A great deal of blog posts are not time-sensitive. These posts have the ability to become more popular over time, earning themselves the title of “compounding posts”.
According to Hubspot, compounding posts typically account for about 30% of a blog’s traffic, while only making up about 10% of all blog posts.
It can take a few hours or even longer to write a great blog post. It only takes a few minutes to write a new Tweet or Facebook post to drive people to your blog content. Each time you re-post old content on social media, any new likes you receive are essentially free.
How to Re-Post
Change When You Post
The best way to start re-posting is by changing some basic variables in the way you post. Try changing the time of day or day of the week that you post. Some users only have time to check their Facebook and Twitter feeds at a certain time or day of the week. Some users may be in different timezones.
NPR’s Planet Money Podcast posted a link to the same podcast episode three times over a period of only a few days on Twitter. They first tweeted a little after 9PM on Wednesday October 14 and received over 20 retweets.
The following day they again posted, this time just a little before 9PM and received a few more retweets and favorites.
Finally, on that Saturday at around 1PM they received their biggest response out of the three tweets promoting their podcast episode.
These three tweets together received over 50 retweets and over 100 favorites. That is nearly twice as many retweets and over 50% more favorites as the most popular tweet of the three.
The chart below shows how each time they tweeted a link to their content, the average amount of time spent creating their podcast episode per interaction they received on Twitter decreased.
Change How You Post
When re-posting, it is crucial that you, at a minimum, phrase your new social media post differently. This is one way to safeguard against your followers thinking that you are spamming them.

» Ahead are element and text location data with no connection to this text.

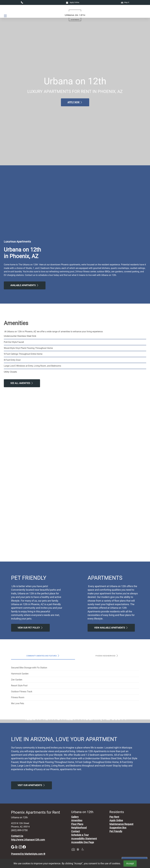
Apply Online (72, 2)
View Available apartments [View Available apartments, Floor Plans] (111, 628)
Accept (130, 864)
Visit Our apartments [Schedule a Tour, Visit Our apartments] (31, 836)
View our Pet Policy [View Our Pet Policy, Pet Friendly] (30, 628)
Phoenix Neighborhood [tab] (107, 656)
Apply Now (75, 102)
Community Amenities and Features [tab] (43, 656)
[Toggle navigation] (5, 16)
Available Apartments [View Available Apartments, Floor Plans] (25, 285)
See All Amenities (22, 383)
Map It (125, 2)
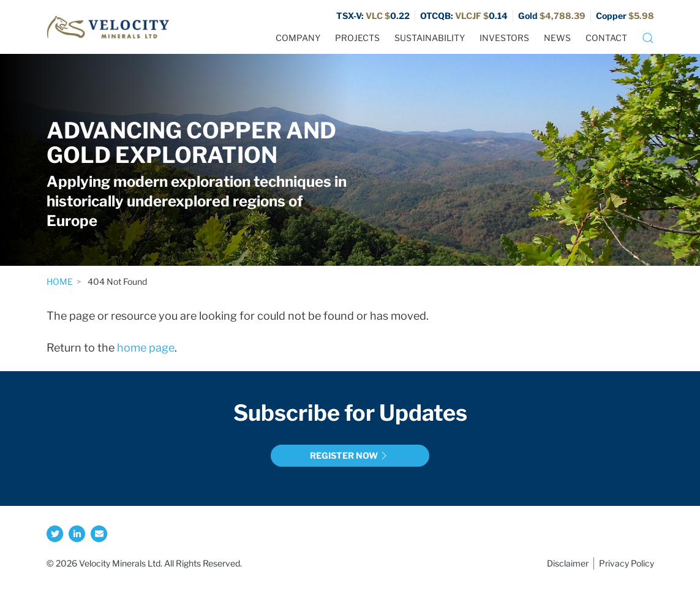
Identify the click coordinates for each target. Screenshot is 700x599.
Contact (606, 37)
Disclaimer (568, 563)
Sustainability (429, 37)
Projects (357, 37)
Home (59, 281)
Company (298, 37)
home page (146, 347)
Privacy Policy (627, 563)
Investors (504, 37)
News (557, 37)
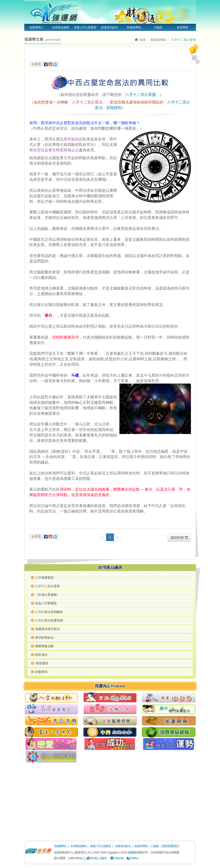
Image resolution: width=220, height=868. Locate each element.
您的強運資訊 (170, 846)
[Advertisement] (110, 800)
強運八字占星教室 (85, 27)
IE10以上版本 (97, 858)
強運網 (132, 852)
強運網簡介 (36, 27)
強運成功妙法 (109, 27)
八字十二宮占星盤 (141, 95)
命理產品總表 (61, 27)
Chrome (117, 858)
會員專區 (183, 27)
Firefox (132, 858)
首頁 (140, 40)
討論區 (158, 27)
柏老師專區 (134, 27)
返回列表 (179, 537)
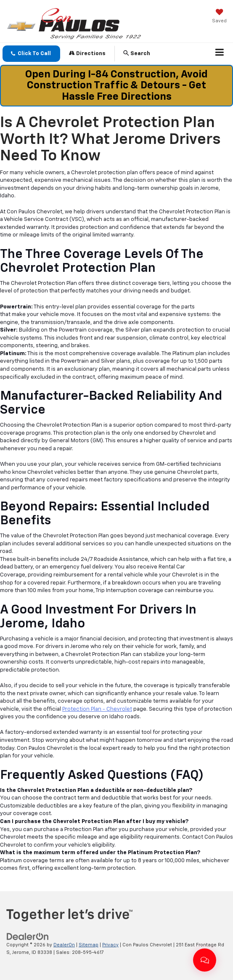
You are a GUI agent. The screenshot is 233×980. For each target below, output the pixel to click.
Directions (87, 53)
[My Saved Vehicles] (219, 17)
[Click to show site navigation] (220, 54)
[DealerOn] (28, 936)
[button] (31, 53)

Try changing your language to suit a different audience. Try using new hashtags. Or try injecting some humor into your posts.

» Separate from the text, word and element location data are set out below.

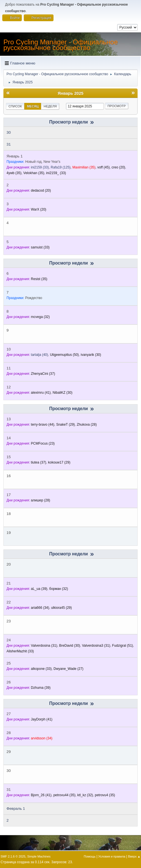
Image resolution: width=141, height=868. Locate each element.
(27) (68, 669)
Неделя (50, 106)
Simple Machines (39, 857)
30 (8, 132)
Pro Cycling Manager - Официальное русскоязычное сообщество (60, 45)
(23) (43, 443)
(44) (43, 425)
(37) (43, 374)
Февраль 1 (16, 808)
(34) (40, 608)
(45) (104, 167)
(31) (44, 646)
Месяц (33, 106)
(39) (39, 589)
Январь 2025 (70, 93)
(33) (39, 167)
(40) (39, 355)
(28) (87, 425)
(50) (64, 355)
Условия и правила (112, 857)
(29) (65, 425)
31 (8, 144)
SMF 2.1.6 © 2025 (13, 857)
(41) (40, 393)
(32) (40, 317)
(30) (91, 355)
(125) (60, 167)
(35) (84, 167)
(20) (118, 167)
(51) (122, 646)
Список (15, 106)
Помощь (90, 857)
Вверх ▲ (134, 857)
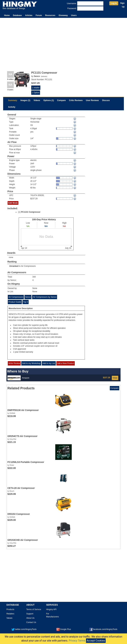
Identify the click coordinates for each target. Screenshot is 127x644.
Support (30, 614)
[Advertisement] (64, 42)
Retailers (10, 614)
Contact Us (31, 622)
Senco (28, 297)
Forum (39, 15)
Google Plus (64, 629)
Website (44, 76)
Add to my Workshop (31, 363)
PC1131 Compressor (30, 212)
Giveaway (63, 15)
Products (10, 609)
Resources (50, 15)
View (115, 378)
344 (34, 277)
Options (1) (48, 100)
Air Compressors (28, 266)
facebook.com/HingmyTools (104, 629)
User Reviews (92, 100)
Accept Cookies (96, 640)
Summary (12, 100)
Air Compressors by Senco (44, 297)
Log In (114, 3)
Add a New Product (66, 363)
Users (74, 15)
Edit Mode (13, 203)
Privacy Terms (77, 640)
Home (7, 15)
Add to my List (49, 363)
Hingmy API (51, 609)
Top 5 (26, 302)
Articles (29, 15)
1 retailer (36, 88)
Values (10, 618)
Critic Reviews (76, 100)
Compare (62, 100)
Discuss (106, 100)
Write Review (14, 363)
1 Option (36, 92)
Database (17, 15)
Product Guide (15, 302)
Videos (37, 100)
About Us (30, 618)
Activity (12, 107)
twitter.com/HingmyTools (24, 629)
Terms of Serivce (34, 609)
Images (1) (25, 100)
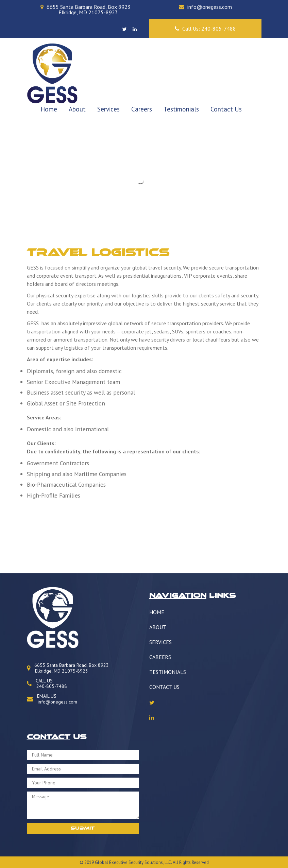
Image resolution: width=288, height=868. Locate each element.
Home (49, 109)
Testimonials (181, 109)
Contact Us (226, 109)
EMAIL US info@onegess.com (52, 699)
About (77, 109)
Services (108, 109)
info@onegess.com (209, 7)
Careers (141, 109)
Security (136, 862)
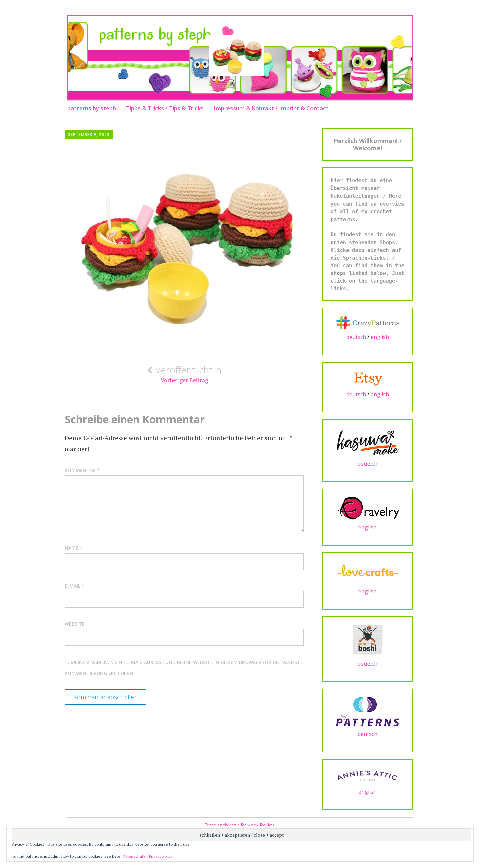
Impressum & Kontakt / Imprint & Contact (271, 108)
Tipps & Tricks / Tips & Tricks (165, 108)
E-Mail (74, 586)
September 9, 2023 (89, 134)
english (380, 337)
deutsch (356, 337)
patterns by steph (92, 108)
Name (73, 548)
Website (75, 624)
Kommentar (82, 470)
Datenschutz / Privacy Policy (239, 825)
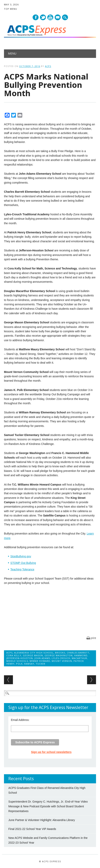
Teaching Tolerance (22, 569)
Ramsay (29, 663)
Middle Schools (17, 661)
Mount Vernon (62, 661)
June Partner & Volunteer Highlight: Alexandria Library (42, 820)
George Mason (33, 655)
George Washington (58, 655)
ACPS (48, 66)
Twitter (43, 17)
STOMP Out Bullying (23, 563)
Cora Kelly (14, 655)
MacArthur (79, 658)
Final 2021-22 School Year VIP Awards (32, 829)
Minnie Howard (40, 661)
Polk (19, 663)
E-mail (58, 18)
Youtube (50, 17)
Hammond (81, 655)
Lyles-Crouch (61, 658)
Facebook (35, 17)
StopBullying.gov (21, 556)
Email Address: (20, 720)
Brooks (60, 652)
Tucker (41, 663)
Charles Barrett (78, 652)
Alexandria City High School (34, 652)
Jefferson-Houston (20, 658)
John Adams (42, 658)
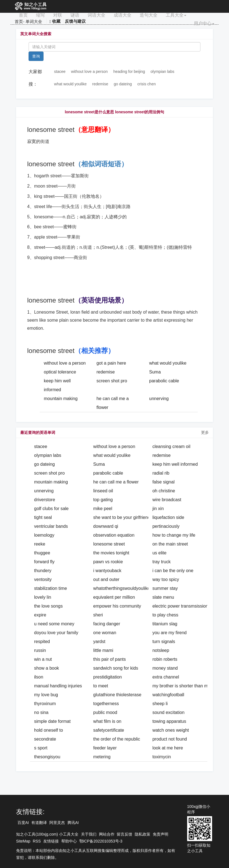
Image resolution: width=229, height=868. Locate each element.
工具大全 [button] (176, 15)
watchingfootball (168, 695)
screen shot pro (112, 381)
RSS (37, 841)
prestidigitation (107, 677)
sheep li (160, 704)
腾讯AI (73, 823)
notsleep (161, 650)
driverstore (45, 500)
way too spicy (166, 580)
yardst (99, 642)
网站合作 (107, 834)
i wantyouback (107, 570)
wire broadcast (167, 500)
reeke (39, 544)
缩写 (40, 15)
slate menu (163, 597)
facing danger (107, 624)
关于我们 (89, 834)
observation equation (114, 535)
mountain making (61, 399)
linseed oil (103, 491)
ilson (38, 677)
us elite (160, 553)
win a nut (43, 659)
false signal (164, 482)
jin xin (158, 508)
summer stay (165, 588)
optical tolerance (60, 372)
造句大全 (148, 15)
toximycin (162, 757)
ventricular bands (51, 526)
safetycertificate (108, 730)
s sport (41, 748)
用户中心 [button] (204, 23)
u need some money (54, 624)
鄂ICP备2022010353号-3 (101, 841)
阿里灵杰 (57, 823)
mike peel (103, 508)
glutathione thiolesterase (117, 695)
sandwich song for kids (115, 668)
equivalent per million (114, 597)
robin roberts (165, 659)
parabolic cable (164, 381)
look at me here (168, 748)
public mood (105, 712)
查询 (36, 56)
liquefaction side (168, 517)
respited (42, 642)
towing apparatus (169, 721)
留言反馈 (124, 834)
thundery (42, 570)
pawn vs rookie (108, 562)
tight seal (43, 517)
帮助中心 (69, 841)
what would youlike (70, 84)
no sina (41, 712)
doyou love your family (56, 633)
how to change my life (174, 535)
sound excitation (168, 712)
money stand (165, 668)
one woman (105, 633)
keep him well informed (175, 464)
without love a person (89, 71)
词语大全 (96, 15)
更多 (205, 432)
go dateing (122, 84)
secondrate (45, 739)
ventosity (43, 580)
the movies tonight (111, 553)
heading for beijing (129, 71)
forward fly (44, 562)
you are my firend (170, 633)
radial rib (161, 473)
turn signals (164, 642)
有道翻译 (39, 823)
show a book (47, 668)
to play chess (165, 615)
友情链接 (51, 841)
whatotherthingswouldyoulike (121, 588)
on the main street (170, 544)
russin (40, 650)
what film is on (107, 721)
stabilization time (50, 588)
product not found (170, 739)
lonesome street (109, 544)
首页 (23, 15)
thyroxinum (45, 704)
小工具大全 (69, 834)
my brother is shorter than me (181, 686)
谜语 (75, 15)
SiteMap (23, 841)
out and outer (106, 580)
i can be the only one (173, 570)
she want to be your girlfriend (121, 517)
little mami (103, 650)
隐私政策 (143, 834)
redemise (100, 84)
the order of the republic (116, 739)
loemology (44, 535)
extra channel (166, 677)
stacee (60, 71)
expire (40, 615)
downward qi (106, 526)
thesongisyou (47, 757)
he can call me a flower (116, 482)
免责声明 (161, 834)
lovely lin (42, 597)
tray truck (162, 562)
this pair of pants (109, 659)
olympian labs (162, 71)
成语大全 (122, 15)
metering (102, 757)
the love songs (48, 606)
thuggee (42, 553)
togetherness (106, 704)
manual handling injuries (58, 686)
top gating (103, 500)
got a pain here (111, 363)
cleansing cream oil (171, 446)
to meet (101, 686)
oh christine (164, 491)
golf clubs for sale (51, 508)
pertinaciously (166, 526)
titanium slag (165, 624)
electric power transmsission (180, 606)
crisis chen (147, 84)
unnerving (159, 399)
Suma (155, 372)
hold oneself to (49, 730)
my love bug (46, 695)
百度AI (23, 823)
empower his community (117, 606)
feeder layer (105, 748)
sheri (98, 615)
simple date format (52, 721)
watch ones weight (171, 730)
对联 (58, 15)
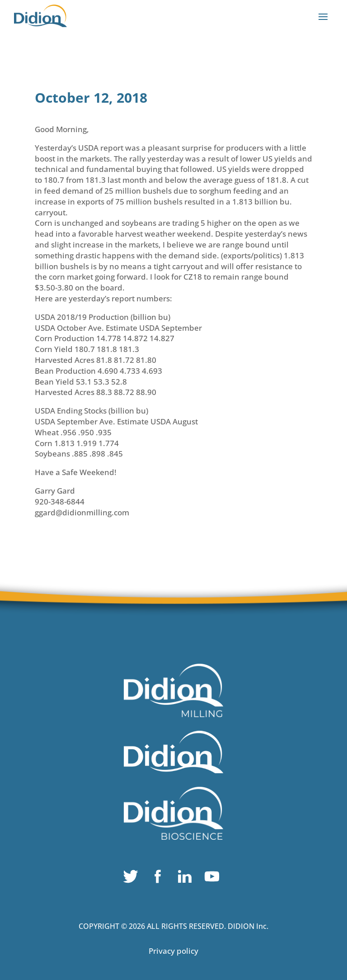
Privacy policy (174, 951)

Here is a perfect example of successful re-posting by Entrepreneur magazine.
The first time Entrepreneur posted the article on social media, the post was quite successful, earning over 5,000 likes and nearly 3,000 shares.
Nearly seven months later, the magazine posted the same article on Twitter with a message that was different from what they had used months before. It was a huge success. The tweet earned over 80 retweets in its first eight hours, making it one of Entrepreneur’s most popular articles on Twitter that day.
At the end of October, they posted it on their Young Entrepreneur Facebook page, earning them another 1,400 likes. On November 6th, Entrepreneur Philippines posted the story for additional 600+ likes.
Can’t figure out what to post on Facebook today? Dig through your blog and find a popular piece of content. Do not be afraid that you are posting it twice. You took the time to write a fantastic blog post. It deserves to be read by as many people as possible.